There’s something so content, so comforting, about holing up in a library on a drizzly afternoon. We spent hours perusing the shelves, using the computers, looking through random books scattered on the tables. When that nagging need for lunch finally drove us back outside, the sun had broken through the clouds, casting bright beams of light on the town.
And as towns go, Telluride is about as unique as they come. It is, for sure, a destination resort, bringing in hundreds of thousands of visitors every year to ski the encompassing slopes, or to see an array of music festivals that fill the summer months. But it’s now, in the off-season, that Telluride’s true colors slip through.
In reality, Telluride is a small town - only 1,500 or so full-time residents call it home. But the influx of funds from those who spend lots of money and then leave have afforded them some notable luxuries - a two-story library, all types of restaurants from French bistros to veggie burrito stands, grocery stories filled with both basic and exotic foods, an art museum, two daily newspapers, several bike shops, and a free gondola ride up to a vast network of mountain biking trails. Townhouses line the narrow streets - each one unique in design and architecture. Even the businesses have personality, hidden among the residential structures with only hand-drawn signs to advertise their existence. Residents have all of this and a small town atmosphere nestled against the most gorgeous granite peaks the Rockies have to offer.
Of course, there are drawbacks - namely the tourists, which, as we proved by camping here in late September, are always around. And, at 8,500 feet, winters are long and summers are short. But still, in the midst of the first winter storm of the year, in this unlikely town built on the blood of gold miners and maintained by the decadence of tourists, we actually caught a fleeting glimpse of paradise, wrestled away from the wilderness and gray memories of the city.

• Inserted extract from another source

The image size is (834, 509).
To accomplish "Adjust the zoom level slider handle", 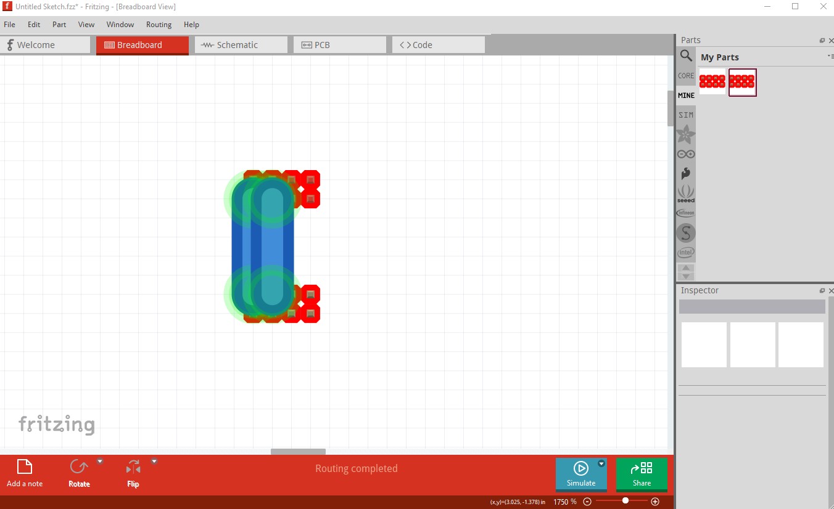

We ended our day with a gourmet picnic in the rain and a movie, “The Sunshine State,” ( If you see it at the video store, I highly recommend renting it.) When we left the theater a thin sheet of snow had already settled on the empty streets, and continued to fall from the starless sky. In my mind, I knew that the prospect of going home to a nylon tent in below-freezing weather should be disconcerting, but I didn’t feel that way. I watched those sticky flakes drift from the black oblivion above, and felt peace. I feigned some concern for my survival, but the peace cut deeper, coursing through my veins, deeper and thicker, until I could no longer move, and I slipped into sleep.